__Written request__. Could you rewrite the lines below, swapping "column header" for "column heading" wherever it occurs and leaving everything else as it is?

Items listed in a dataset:
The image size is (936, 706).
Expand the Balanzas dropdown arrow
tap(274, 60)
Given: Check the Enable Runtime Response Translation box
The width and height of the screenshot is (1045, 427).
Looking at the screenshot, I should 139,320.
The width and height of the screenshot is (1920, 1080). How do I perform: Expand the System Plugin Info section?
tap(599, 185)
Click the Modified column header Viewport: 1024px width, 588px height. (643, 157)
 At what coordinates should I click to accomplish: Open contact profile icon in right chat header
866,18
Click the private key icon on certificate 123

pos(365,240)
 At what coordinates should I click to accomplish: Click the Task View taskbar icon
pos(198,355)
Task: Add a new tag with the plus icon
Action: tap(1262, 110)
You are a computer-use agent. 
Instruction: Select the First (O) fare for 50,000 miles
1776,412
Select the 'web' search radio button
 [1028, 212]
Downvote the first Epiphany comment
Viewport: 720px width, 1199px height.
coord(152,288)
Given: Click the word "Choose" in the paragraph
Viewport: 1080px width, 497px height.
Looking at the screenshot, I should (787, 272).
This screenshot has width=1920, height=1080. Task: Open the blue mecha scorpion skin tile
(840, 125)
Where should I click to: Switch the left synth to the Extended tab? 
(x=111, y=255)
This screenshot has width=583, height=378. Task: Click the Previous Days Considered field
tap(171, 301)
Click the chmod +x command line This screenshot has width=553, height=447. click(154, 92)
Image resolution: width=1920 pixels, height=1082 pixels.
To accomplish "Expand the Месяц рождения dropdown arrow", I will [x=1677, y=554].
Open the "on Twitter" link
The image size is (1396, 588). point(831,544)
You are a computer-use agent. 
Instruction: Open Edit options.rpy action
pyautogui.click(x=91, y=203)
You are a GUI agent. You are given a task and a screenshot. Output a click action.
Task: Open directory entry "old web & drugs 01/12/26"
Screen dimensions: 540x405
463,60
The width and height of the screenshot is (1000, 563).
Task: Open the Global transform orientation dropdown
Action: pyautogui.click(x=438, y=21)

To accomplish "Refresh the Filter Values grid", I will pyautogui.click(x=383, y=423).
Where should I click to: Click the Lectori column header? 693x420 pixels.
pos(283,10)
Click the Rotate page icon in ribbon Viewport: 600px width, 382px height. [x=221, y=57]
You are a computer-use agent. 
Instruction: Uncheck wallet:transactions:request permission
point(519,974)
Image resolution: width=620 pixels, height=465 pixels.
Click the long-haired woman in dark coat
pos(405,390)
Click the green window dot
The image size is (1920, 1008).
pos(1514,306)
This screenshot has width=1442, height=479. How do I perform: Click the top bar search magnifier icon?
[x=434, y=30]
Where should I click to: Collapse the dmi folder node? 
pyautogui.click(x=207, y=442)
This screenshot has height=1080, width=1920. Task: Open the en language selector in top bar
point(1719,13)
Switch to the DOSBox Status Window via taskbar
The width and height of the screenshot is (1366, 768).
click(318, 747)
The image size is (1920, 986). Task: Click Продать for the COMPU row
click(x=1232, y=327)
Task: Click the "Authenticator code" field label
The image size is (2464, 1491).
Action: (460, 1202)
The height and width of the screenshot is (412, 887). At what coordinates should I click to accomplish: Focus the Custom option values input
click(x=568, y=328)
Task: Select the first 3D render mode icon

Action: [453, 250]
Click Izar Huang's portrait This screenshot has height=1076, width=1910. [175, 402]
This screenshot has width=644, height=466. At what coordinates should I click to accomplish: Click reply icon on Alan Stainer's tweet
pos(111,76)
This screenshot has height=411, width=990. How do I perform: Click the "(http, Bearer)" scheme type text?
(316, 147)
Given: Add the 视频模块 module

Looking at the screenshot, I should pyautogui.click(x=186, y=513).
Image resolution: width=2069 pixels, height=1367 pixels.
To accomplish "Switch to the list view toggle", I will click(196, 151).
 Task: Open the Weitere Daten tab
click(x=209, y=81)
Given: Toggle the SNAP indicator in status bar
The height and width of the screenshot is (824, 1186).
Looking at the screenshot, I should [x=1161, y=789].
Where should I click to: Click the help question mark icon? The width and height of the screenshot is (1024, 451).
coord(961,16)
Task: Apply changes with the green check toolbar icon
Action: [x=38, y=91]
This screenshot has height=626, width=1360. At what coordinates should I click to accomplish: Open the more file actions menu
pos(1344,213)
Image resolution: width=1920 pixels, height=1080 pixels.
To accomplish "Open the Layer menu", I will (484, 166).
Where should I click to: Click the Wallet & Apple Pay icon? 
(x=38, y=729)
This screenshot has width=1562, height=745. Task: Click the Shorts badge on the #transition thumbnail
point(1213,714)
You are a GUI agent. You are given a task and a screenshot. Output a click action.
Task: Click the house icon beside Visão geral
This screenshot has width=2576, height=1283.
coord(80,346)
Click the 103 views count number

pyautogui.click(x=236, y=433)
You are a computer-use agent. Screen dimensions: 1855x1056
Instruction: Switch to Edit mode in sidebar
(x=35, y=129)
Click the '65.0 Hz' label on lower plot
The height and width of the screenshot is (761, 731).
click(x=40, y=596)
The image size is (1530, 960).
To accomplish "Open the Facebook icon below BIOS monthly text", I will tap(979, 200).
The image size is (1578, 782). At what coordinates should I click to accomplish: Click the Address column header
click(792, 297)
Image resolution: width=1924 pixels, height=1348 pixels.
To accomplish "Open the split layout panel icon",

__Reply to the exercise__.
The image size is (936, 706).
Expand the Balanzas dropdown arrow
tap(274, 60)
Given: Check the Enable Runtime Response Translation box
The width and height of the screenshot is (1045, 427).
Looking at the screenshot, I should 139,320.
The width and height of the screenshot is (1920, 1080). How do I perform: Expand the System Plugin Info section?
tap(599, 185)
Click the Modified column heading Viewport: 1024px width, 588px height. (643, 157)
 At what coordinates should I click to accomplish: Open contact profile icon in right chat header
866,18
Click the private key icon on certificate 123

pos(365,240)
 At what coordinates should I click to accomplish: Click the Task View taskbar icon
pos(198,355)
Task: Add a new tag with the plus icon
Action: tap(1262, 110)
You are a computer-use agent. 
Instruction: Select the First (O) fare for 50,000 miles
1776,412
Select the 'web' search radio button
 [1028, 212]
Downvote the first Epiphany comment
Viewport: 720px width, 1199px height.
coord(152,288)
Given: Click the word "Choose" in the paragraph
Viewport: 1080px width, 497px height.
Looking at the screenshot, I should (787, 272).
This screenshot has width=1920, height=1080. Task: Open the blue mecha scorpion skin tile
(840, 125)
Where should I click to: Switch the left synth to the Extended tab? 
(x=111, y=255)
This screenshot has width=583, height=378. Task: Click the Previous Days Considered field
tap(171, 301)
Click the chmod +x command line This screenshot has width=553, height=447. click(154, 92)
Image resolution: width=1920 pixels, height=1082 pixels.
To accomplish "Expand the Месяц рождения dropdown arrow", I will [x=1677, y=554].
Open the "on Twitter" link
The image size is (1396, 588). point(831,544)
You are a computer-use agent. 
Instruction: Open Edit options.rpy action
pyautogui.click(x=91, y=203)
You are a GUI agent. You are given a task and a screenshot. Output a click action.
Task: Open directory entry "old web & drugs 01/12/26"
Screen dimensions: 540x405
463,60
The width and height of the screenshot is (1000, 563).
Task: Open the Global transform orientation dropdown
Action: pyautogui.click(x=438, y=21)

To accomplish "Refresh the Filter Values grid", I will pyautogui.click(x=383, y=423).
Where should I click to: Click the Lectori column heading? 693x420 pixels.
pos(283,10)
Click the Rotate page icon in ribbon Viewport: 600px width, 382px height. [x=221, y=57]
You are a computer-use agent. 
Instruction: Uncheck wallet:transactions:request permission
point(519,974)
Image resolution: width=620 pixels, height=465 pixels.
Click the long-haired woman in dark coat
pos(405,390)
Click the green window dot
The image size is (1920, 1008).
pos(1514,306)
This screenshot has width=1442, height=479. How do I perform: Click the top bar search magnifier icon?
[x=434, y=30]
Where should I click to: Collapse the dmi folder node? 
pyautogui.click(x=207, y=442)
This screenshot has height=1080, width=1920. Task: Open the en language selector in top bar
point(1719,13)
Switch to the DOSBox Status Window via taskbar
The width and height of the screenshot is (1366, 768).
click(318, 747)
The image size is (1920, 986). Task: Click Продать for the COMPU row
click(x=1232, y=327)
Task: Click the "Authenticator code" field label
The image size is (2464, 1491).
Action: (460, 1202)
The height and width of the screenshot is (412, 887). At what coordinates should I click to accomplish: Focus the Custom option values input
click(x=568, y=328)
Task: Select the first 3D render mode icon

Action: [453, 250]
Click Izar Huang's portrait This screenshot has height=1076, width=1910. [175, 402]
This screenshot has width=644, height=466. At what coordinates should I click to accomplish: Click reply icon on Alan Stainer's tweet
pos(111,76)
This screenshot has height=411, width=990. How do I perform: Click the "(http, Bearer)" scheme type text?
(316, 147)
Given: Add the 视频模块 module

Looking at the screenshot, I should pyautogui.click(x=186, y=513).
Image resolution: width=2069 pixels, height=1367 pixels.
To accomplish "Switch to the list view toggle", I will click(196, 151).
 Task: Open the Weitere Daten tab
click(x=209, y=81)
Given: Toggle the SNAP indicator in status bar
The height and width of the screenshot is (824, 1186).
Looking at the screenshot, I should [x=1161, y=789].
Where should I click to: Click the help question mark icon? The width and height of the screenshot is (1024, 451).
coord(961,16)
Task: Apply changes with the green check toolbar icon
Action: [x=38, y=91]
This screenshot has height=626, width=1360. At what coordinates should I click to accomplish: Open the more file actions menu
pos(1344,213)
Image resolution: width=1920 pixels, height=1080 pixels.
To accomplish "Open the Layer menu", I will (484, 166).
Where should I click to: Click the Wallet & Apple Pay icon? 
(x=38, y=729)
This screenshot has width=1562, height=745. Task: Click the Shorts badge on the #transition thumbnail
point(1213,714)
You are a GUI agent. You are given a task and a screenshot. Output a click action.
Task: Click the house icon beside Visão geral
This screenshot has width=2576, height=1283.
coord(80,346)
Click the 103 views count number

pyautogui.click(x=236, y=433)
You are a computer-use agent. Screen dimensions: 1855x1056
Instruction: Switch to Edit mode in sidebar
(x=35, y=129)
Click the '65.0 Hz' label on lower plot
The height and width of the screenshot is (761, 731).
click(x=40, y=596)
The image size is (1530, 960).
To accomplish "Open the Facebook icon below BIOS monthly text", I will tap(979, 200).
The image size is (1578, 782). At what coordinates should I click to accomplish: Click the Address column heading
click(792, 297)
Image resolution: width=1924 pixels, height=1348 pixels.
To accomplish "Open the split layout panel icon",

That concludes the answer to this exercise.